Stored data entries
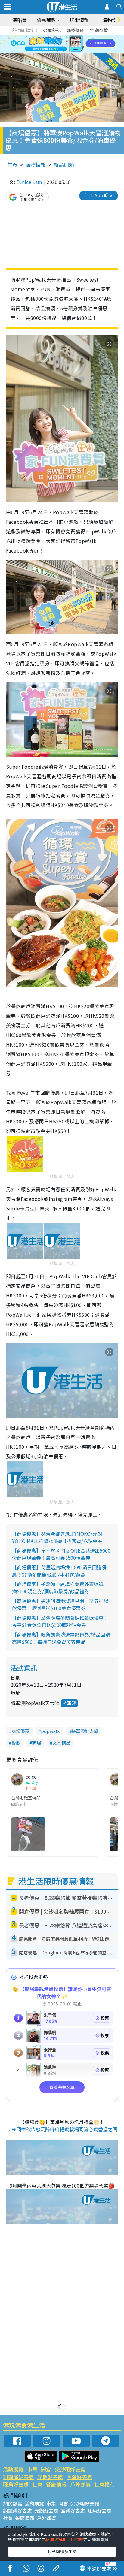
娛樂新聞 (76, 30)
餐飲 (15, 1743)
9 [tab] (60, 44)
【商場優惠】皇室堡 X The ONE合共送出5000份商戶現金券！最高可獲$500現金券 (61, 1554)
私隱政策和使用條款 (64, 2539)
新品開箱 (64, 164)
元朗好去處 (50, 2477)
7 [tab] (48, 44)
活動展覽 (13, 2469)
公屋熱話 (52, 30)
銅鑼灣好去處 (18, 2477)
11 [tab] (73, 44)
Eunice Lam (29, 181)
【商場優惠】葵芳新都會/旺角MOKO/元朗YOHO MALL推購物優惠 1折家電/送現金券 (57, 1537)
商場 (36, 1743)
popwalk (50, 1731)
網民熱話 (12, 2503)
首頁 (12, 164)
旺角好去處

#### How to complete this task:
Of all the lines in the data, count those that contain "商場優惠" and give that figure with nothing else.

#### Task output:
2